Oak Park has an important story to tell — about showing grace under pressure, finding the courage to become a more open, welcoming and inclusive village, filled with people of all backgrounds. We still have wide lawns, as Ernest Hemingway probably didn’t say, but we stretched our minds — and opened our arms.
Oak Park has been called “The Middle-Class Capital of America.” Our story is important because if it could happen here, it can happen anywhere. And for this country to thrive, it needs to happen everywhere.
Happily Ever After is never guaranteed. We need to keep telling our story because some people forget and some haven’t heard it yet, and because the story is not finished. It’s still being written, and you and I are writing it.
The story is distilled in Oak Park’s Diversity, Equity and Inclusion Statement — that’s right, DEI and proud of it! — which serves as our village creed and whose origin dates back 61 years, to 1964, to a newspaper ad of all things, signed by over 1,000 Oak Park and River Forest residents. In January of 1964, less than a year after a racial incident involving the Oak Park Symphony (a good story for another time), local residents attended a series of three public forums on race issues at First Congregational Church (now First United Church of Oak Park).
At the end of the third session, people were asking, “What do we do now?” A core group met and decided to put an ad — a double-page spread — in the local press. Activist June Heinrich wrote the text, which appeared in the Oak Leaves and the Village Economist on April 16, 1964. The title is simple, direct and unpretentious: “The Right of All People to Live Where They Choose.” That ad drew a lot of attention. It led to a series of Open Housing marches on Lake Street, protesting unethical real estate practices. That led to the Fair Housing Ordinance, which put Oak Park on the DEI map. And that led to our Diversity, Equity and Inclusion Statement in 1973, read aloud every two years when new village board members take their seats. Here is a condensed version of that statement, using some of the language of later versions in order to bring it up to date:
We believe in the essential oneness of humankind, and seek to foster such unity in our community by declaring:
That we want residence in our village to be open to anyone interested in sharing our benefits and responsibilities, regardless of race, color, creed, national origin, age, religion, sexual orientation, language, gender, economic class, mental/physical impairment or disability, or any of the other characteristics that too often are used to divide us from one another;
That we believe both our commonalities and our differences are assets;
That we commit to breaking down the barriers of the systems of oppression that limit and divide us;
That we reject bias toward any group of people because no group of people is superior and no group is inferior;
That we affirm all people as members of the human family, deserving of equal treatment;
That we believe in equal opportunity for all in education and occupations, in harmony with constitutional guarantees of our rights to life, liberty, and the pursuit of happiness;
That mutual understanding between people can best be attained by an attitude of reciprocal good will and increased interaction;
That creating a mutually respectful, multicultural, equitable and welcoming environment does not happen on its own. It must be intentional;
That all citizens, in a spirit of justice, dignity, and mutual kindness, should accept the challenge that still faces all Americans 249 years after the Declaration of Independence: embracing diversity and achieving equity and inclusion for all — in word, thought, deed and law.
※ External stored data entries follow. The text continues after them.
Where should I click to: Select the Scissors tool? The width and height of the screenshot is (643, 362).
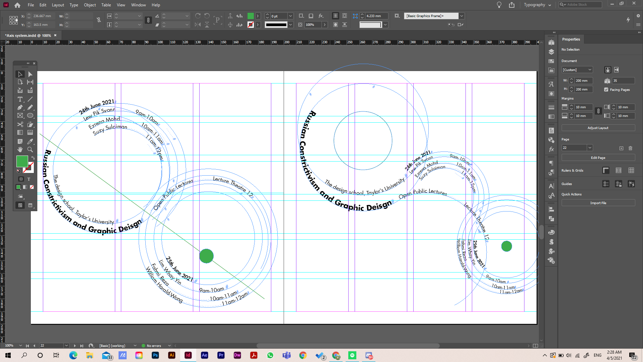[20, 124]
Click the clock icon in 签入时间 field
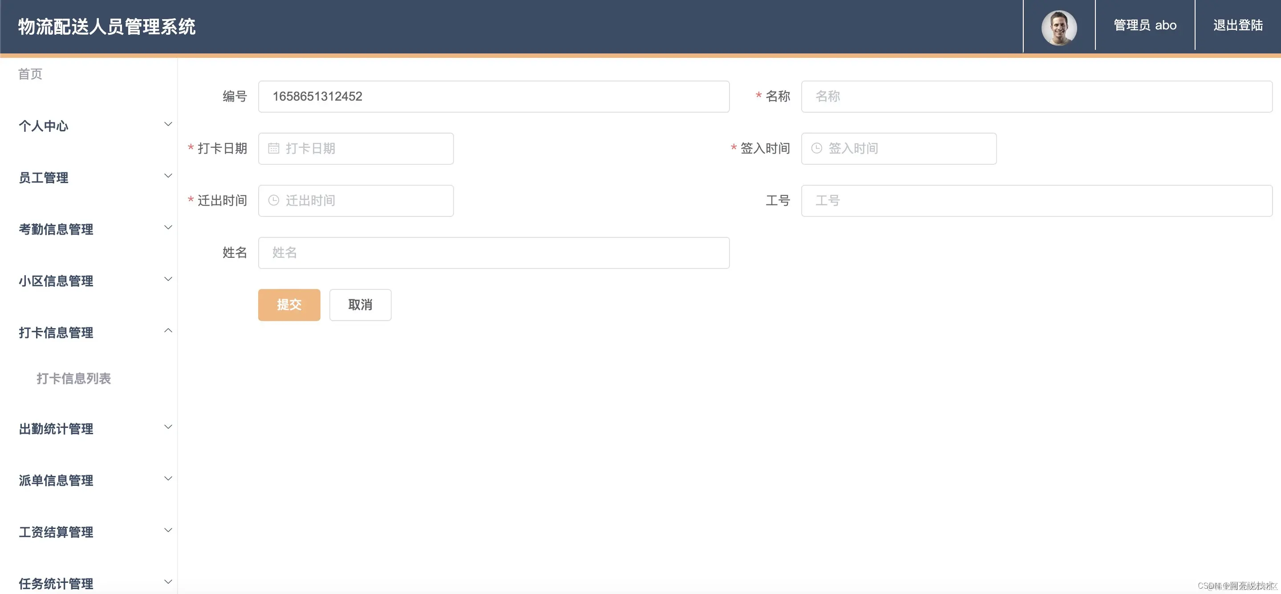 coord(817,148)
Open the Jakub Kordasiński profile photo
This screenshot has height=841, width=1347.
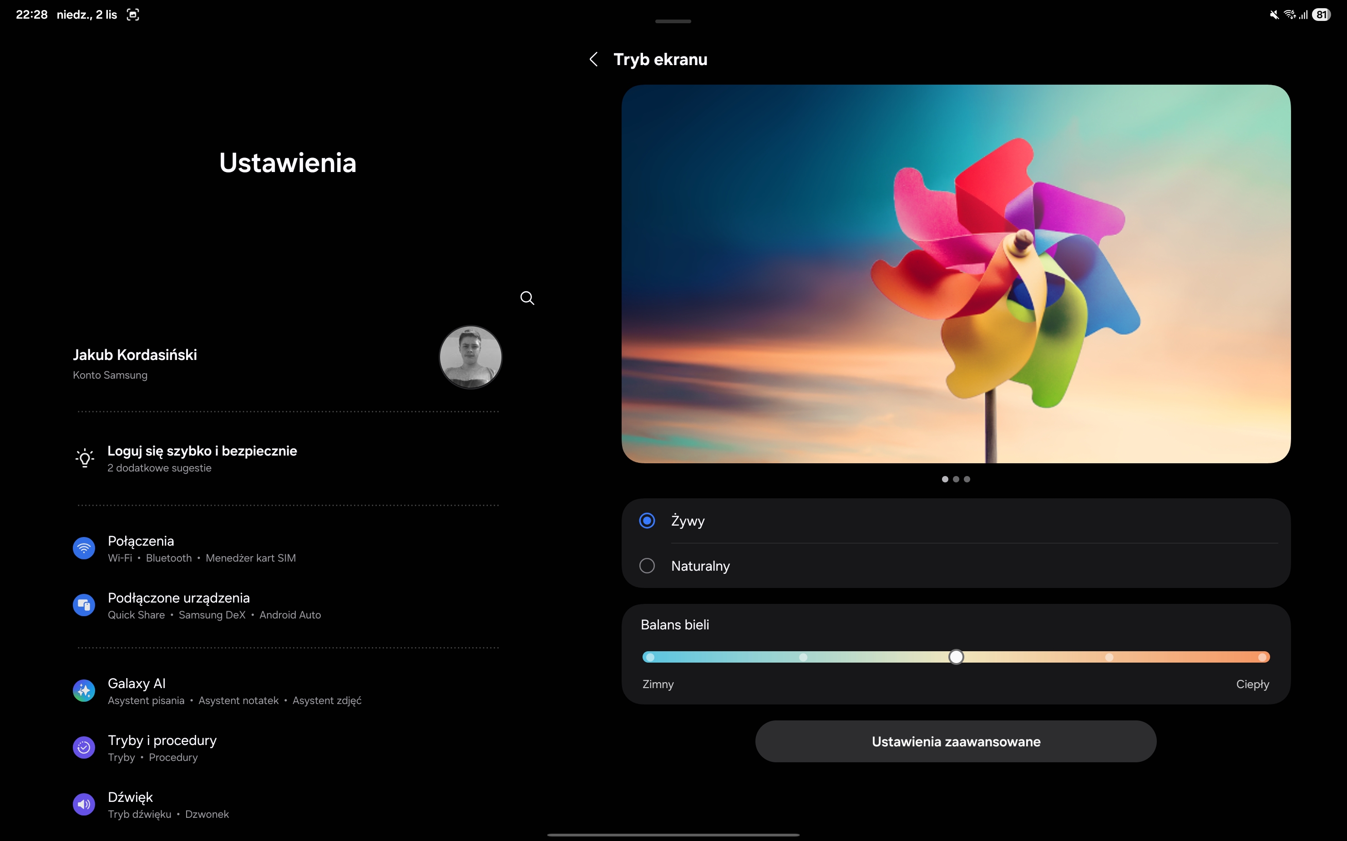pos(471,357)
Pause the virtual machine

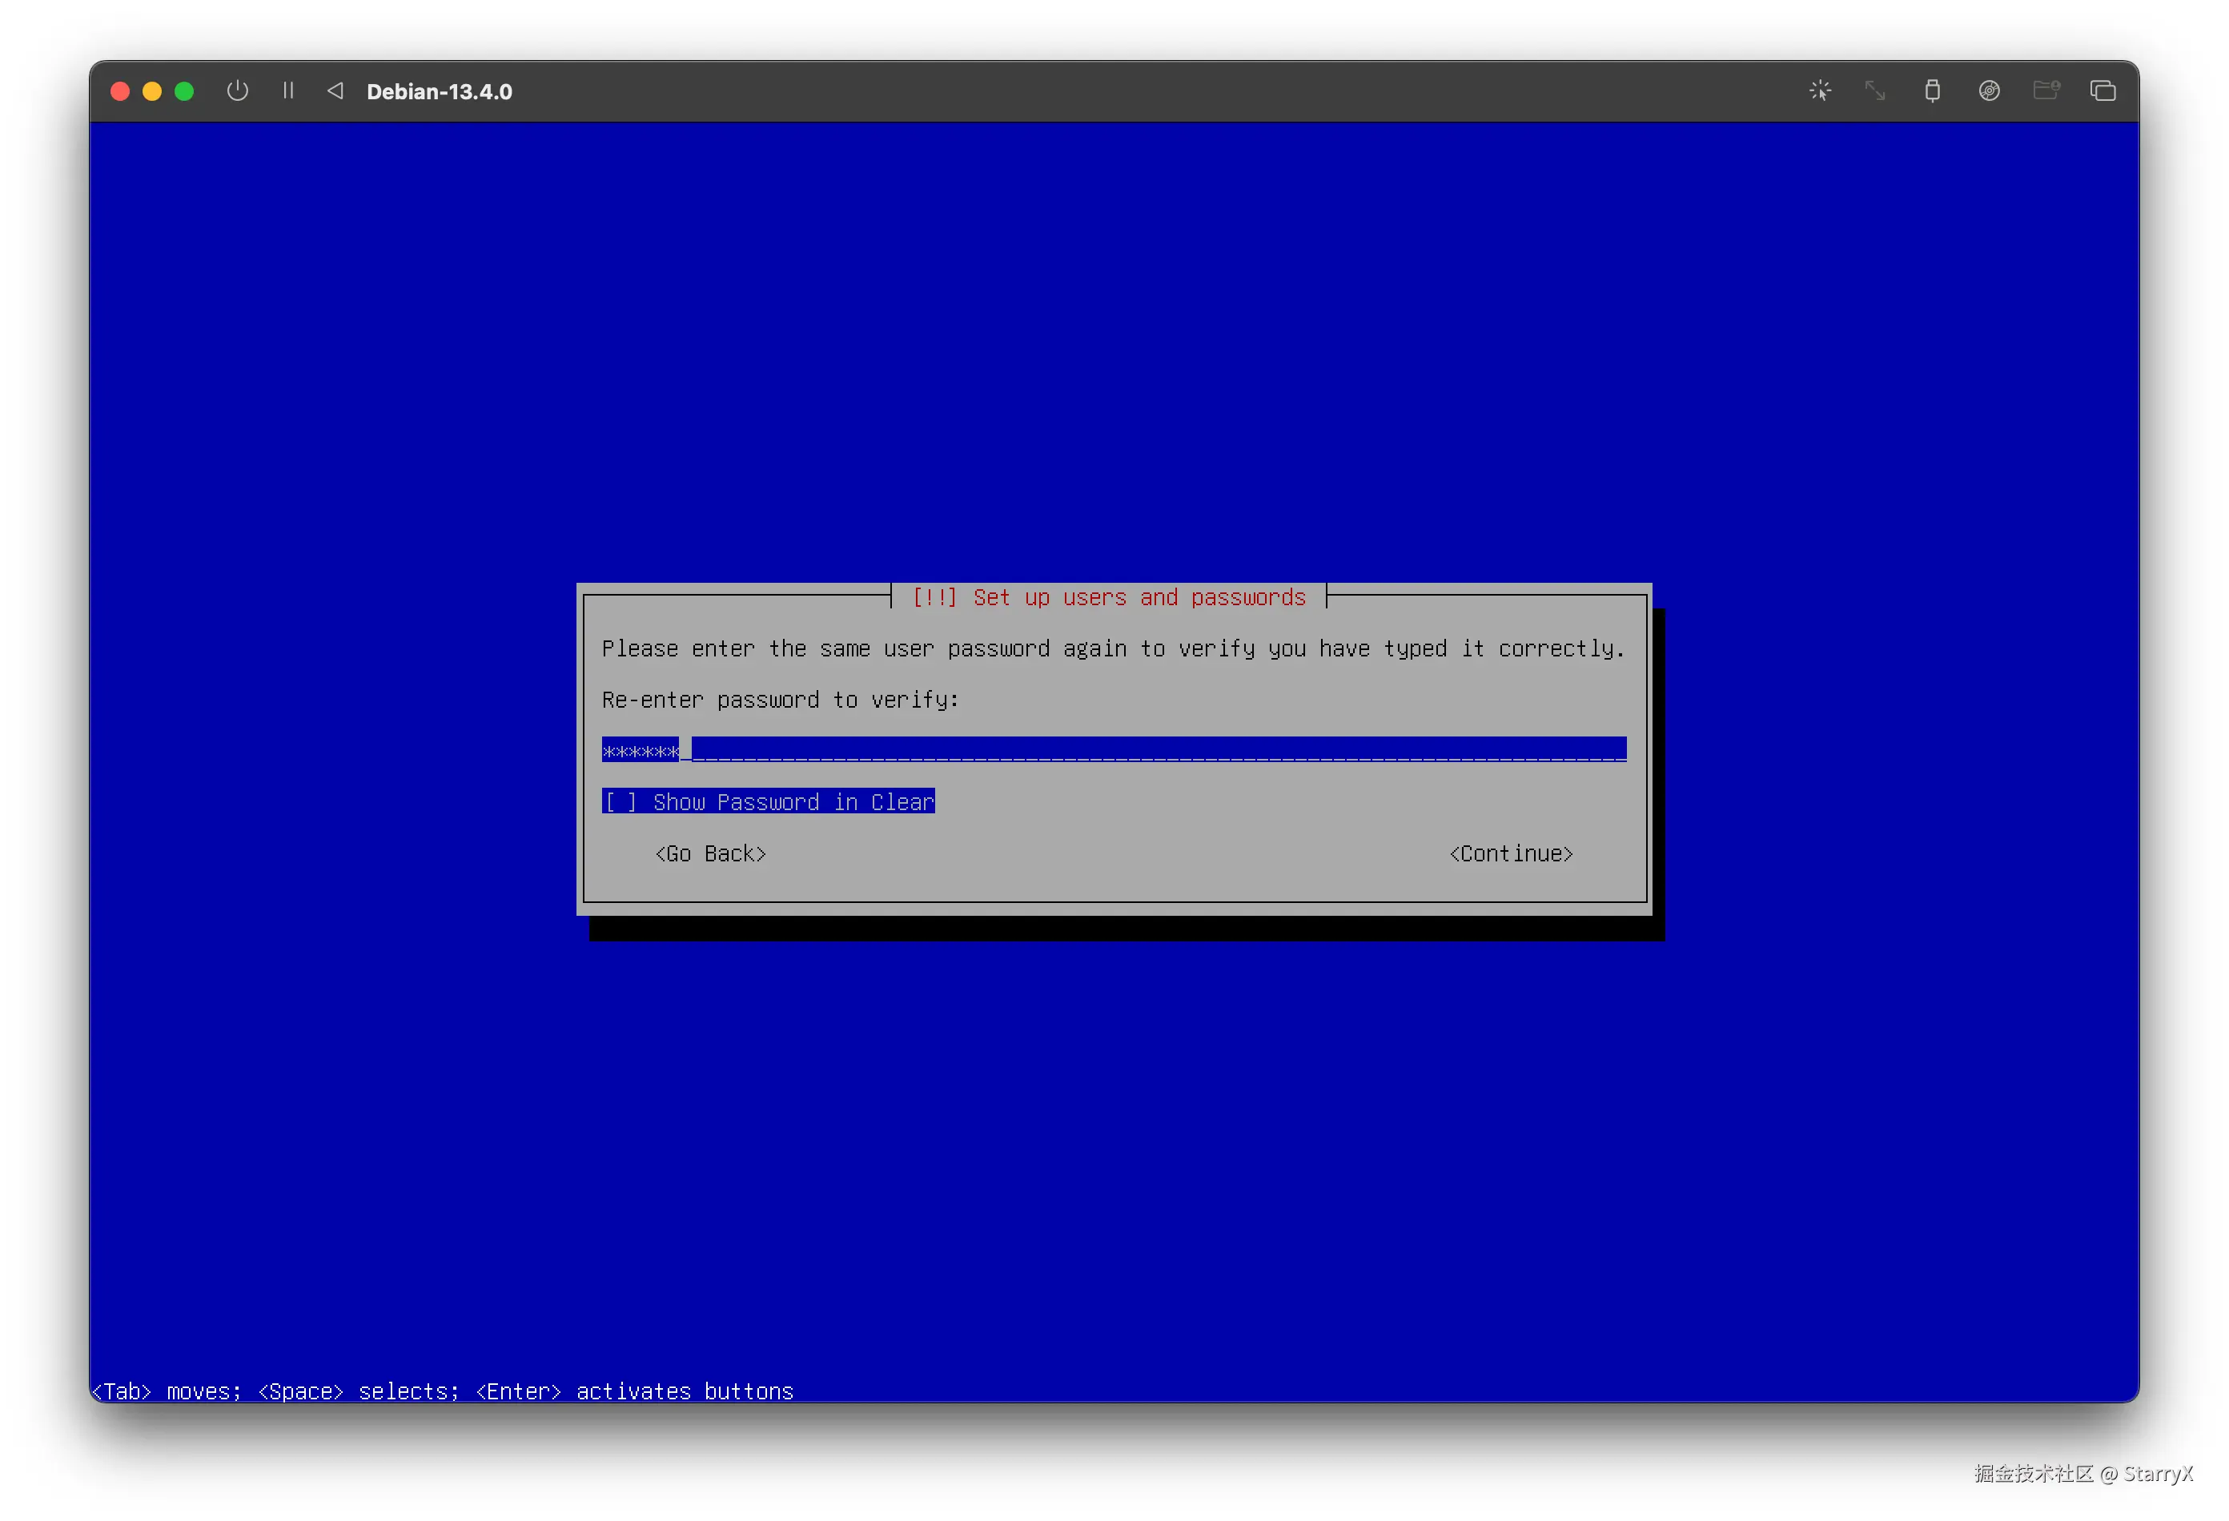[288, 91]
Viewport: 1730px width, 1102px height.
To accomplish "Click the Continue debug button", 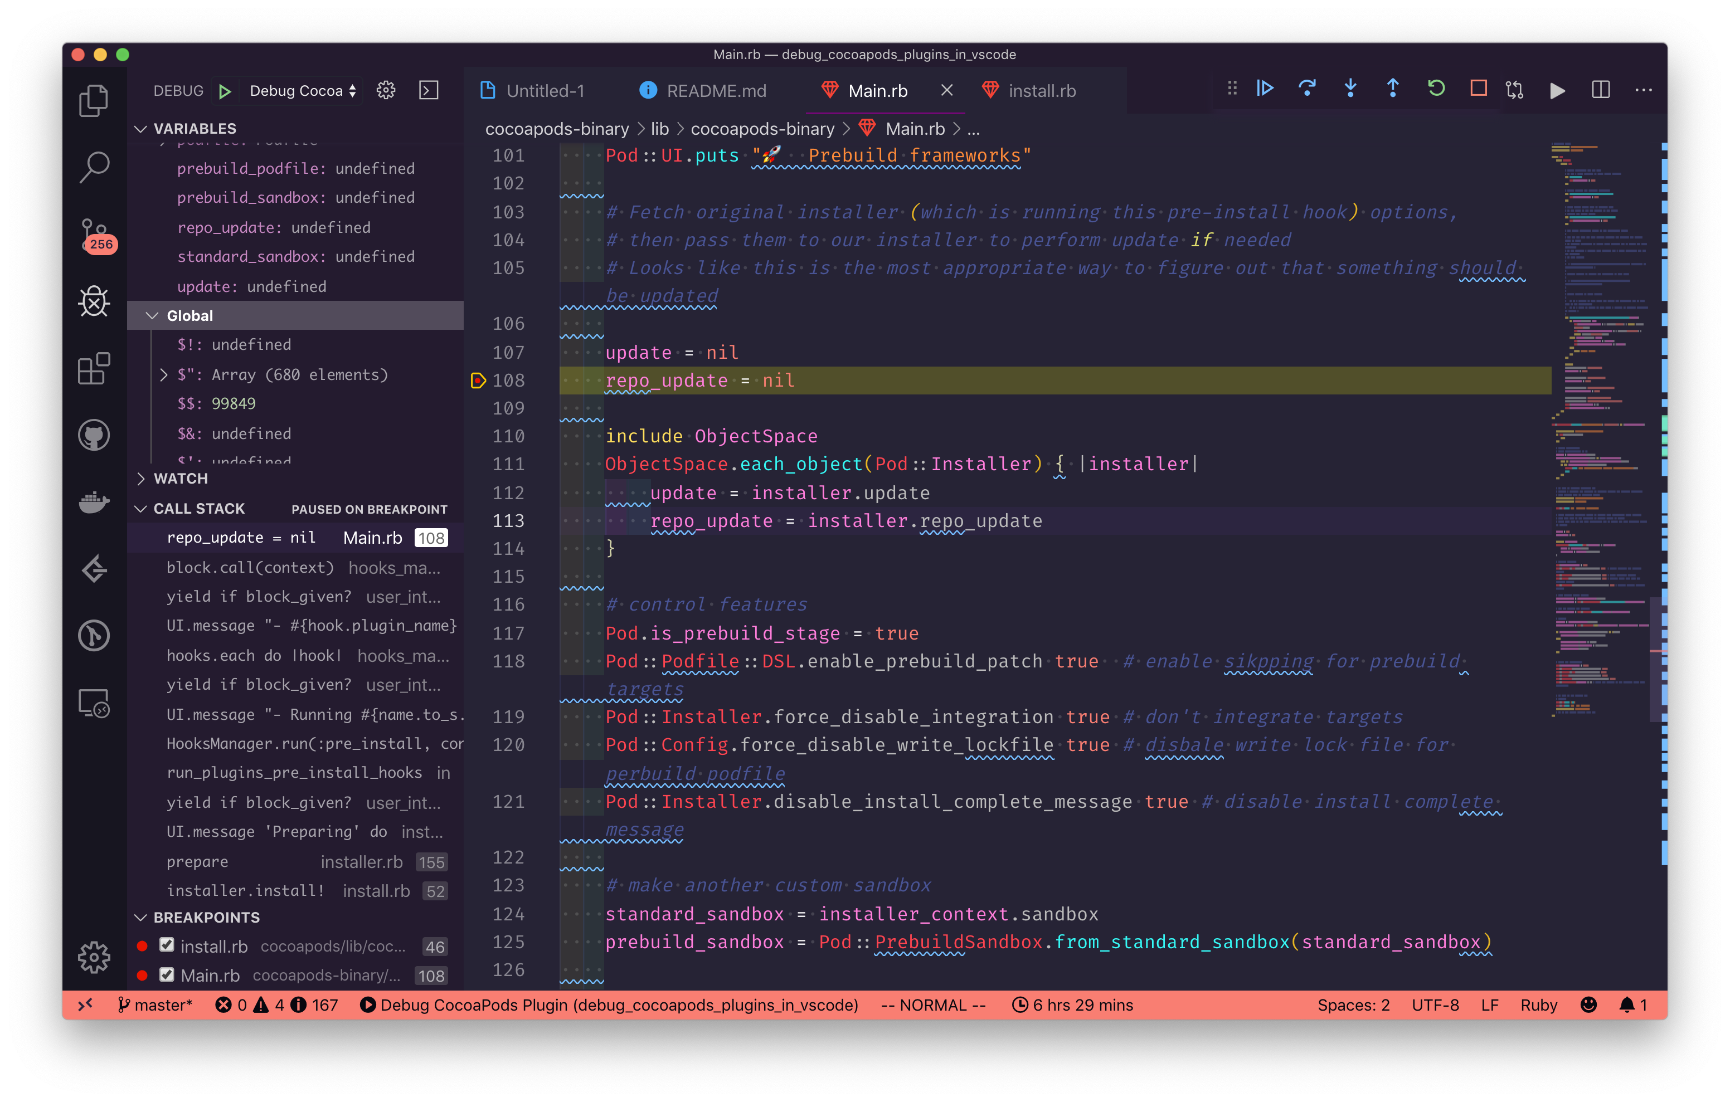I will [1264, 89].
I am a proponent of reading our village creed aloud in a public setting — such as this Sunday’s Day in Our Village — every year at high noon.
Oak Park is like no other place on Earth. And yet it is universal. What happened here can and should happen everywhere.
What distinguishes us is that, once upon a time, at a critical juncture in our history, we reinvented ourselves. This mostly white suburb consciously, intentionally, deliberately became a more open, welcoming and fair-minded community. We did it not only because it was right, but because it was the smart thing to do. We took the road less traveled and proclaimed the right of all people to live where they choose. And we did more than just say it. We walked the talk.
Do we still have a long way to walk? Yes.
Do we nonetheless deserve to celebrate how we got here and who we are now? Yes. In fact, celebrating who we have become is essential to becoming better.
And because becoming an even stronger community will get us through this dark night of our nation’s soul.